エンタメ系メディアのThe Daily Beastは、「文学賞を受賞した小説家が、ChatGPTを使用していたことを明らかにした」と報道。芥川賞の選考委員のひとりである吉田修一氏が「作品は完璧で、欠点を見つけるのは難しい」「非常に面白くて興味深い作品であり、どう考察するか議論を呼ぶ作品だ」とThe Timesに語ったことを紹介しています。また、記事の最後を「手抜き学生の諸君、心配は不要です。もしもあなたがAIを使用したことで学問的な非難にさらされているのなら、代わりに名誉ある芸術賞を獲得するためにAIを使用しましょう」と冗談を交えて締めくくっています。

Novelist Rie Kudan Scoops Literary Prize-Then Reveals She Used ChatGPT

https://www.thedailybeast.com/novelist-rie-kudan-scoops-literary-prizethen-reveals-she-used-chatgpt



テクノロジーメディアのMotherboardは、「日本の最高文学賞の受賞者がChatGPTの使用を認める」と報道。さらに、「ソーシャルメディア上での反応は迅速かつ厳しいもので、多くのユーザーがAIに最高賞を争うことを許せば、文学の未来はどうなってしまうのかと懸念を示しています。創造的な分野での生成AIの使用は依然として非常に物議を醸しており、その理由のひとつは生成AIが他の小説家の作品に基づいてトレーニングされているためです」と報じました。

Winner of Japan’s Top Literary Prize Admits She Used ChatGPT

https://www.vice.com/en/article/k7z58y/rie-kudan-akutagawa-prize-used-chatgpt

The Telegraphは「小説家は受賞作の一部を書くためにChatGPTを使用したことを認める」と報道。さらに、九段さんが受賞記者会見で説明した「小説の約5%が生成AIが出力した文章のままであること」を強調しています。

Author admits she used ChatGPT to write parts of prize-winning novel

https://www.telegraph.co.uk/world-news/2024/01/18/author-used-chatgpt-ai-to-write-prize-winning-novel-japan/



New York Postは「AIの力を借りて書かれた小説に栄誉ある文学賞が贈られる」と題し、「33歳の著者はAIが彼女の執筆プロセスに大きな影響を与えたことを恥ずかしがっていないようでした」と報道。

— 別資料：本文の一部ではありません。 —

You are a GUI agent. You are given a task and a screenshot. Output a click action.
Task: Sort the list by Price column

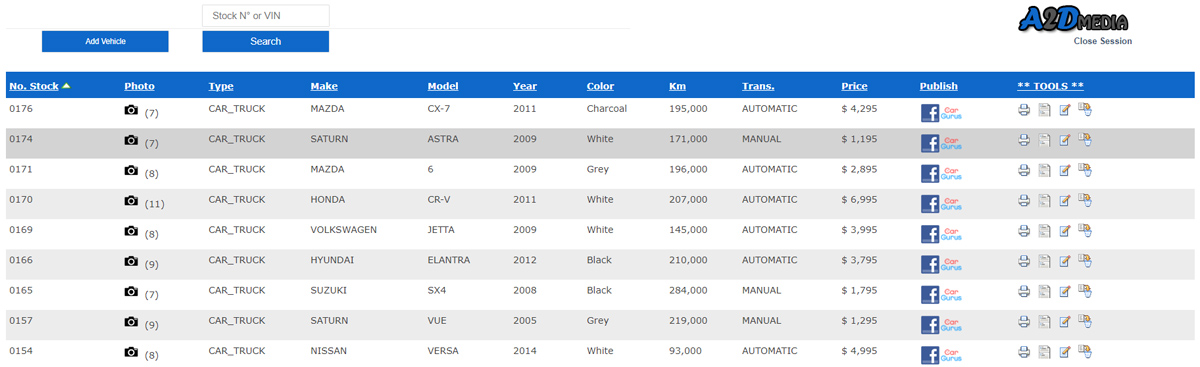click(x=854, y=86)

Rie Kudan used AI to help write 'The Tokyo Tower of Sympathy'

https://nypost.com/2024/01/18/news/rie-kudan-used-ai-to-help-write-the-tokyo-tower-of-sympathy/



ビジネス新聞のThe Economic Timesは、「日本の文学賞受賞者はChatGPTの使用を恥じていない」と、明らかに否定的なスタンスで今回の事例を報じています。記事中では九段さんがChatGPTを使用して小説を書いたことに対するソーシャルメディア上での反応として、「彼女はAIを巧みに使って小説を書いただけで、それに才能があるのかないのかは私にはわからない」や、「これが芥川賞受賞者のChatGPTの使い方です。怠けるためではなく創造性を解き放つために使用しています」といったものを紹介しています。この他、The Economic Timesはイギリス人作家のサルマン・ラシュディ氏が執筆活動にAIを活用するよう依頼されたものの、「(AIが出力したのは)純粋なゴミだった」と語った事例などを紹介しました。

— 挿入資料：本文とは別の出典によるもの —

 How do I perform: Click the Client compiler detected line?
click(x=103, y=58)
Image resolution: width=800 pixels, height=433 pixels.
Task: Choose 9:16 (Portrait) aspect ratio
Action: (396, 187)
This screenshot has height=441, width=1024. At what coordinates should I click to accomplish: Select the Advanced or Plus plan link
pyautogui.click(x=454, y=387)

openai: Japan literary laureate unashamed about using ChatGPT - The Economic Times

https://economictimes.indiatimes.com/tech/technology/japan-literary-laureate-unashamed-about-using-chatgpt/articleshow/106950262.cms



AI関連メディアのTHE DECODERは、「日本で最も権威ある文学賞の受賞者である九段理江さんが、自身の小説の5%をChatGPTを使って書いたことを認めた」と報道。「AI開発企業を訴える一部の小説家とは異なる、生成AIに対する新しい視点を示しています。有名なホラー小説家のスティーヴン・キングも、AIは人間のスキルを補完するものであるという九段さんと同じ見解を示しています。AIが真に創造的なものを生み出すことはありません。真に創造的なものを生み出すには、依然として人間が必要だとキングは主張しています。キングは自分の仕事においてAIに脅威を感じていません」と述べ、九段さんと同じようにAIの利用を恐れていないスティーヴン・キング氏の事例を紹介しています。

Award-winning author wrote "about 5 percent" of her book using ChatGPT

https://the-decoder.com/award-winning-author-wrote-about-5-percent-of-her-book-using-chatgpt/



なお、「東京都同情塔」は新潮社の公式ページから試し読みが可能で、Amazonでは税込1870円で販売されています。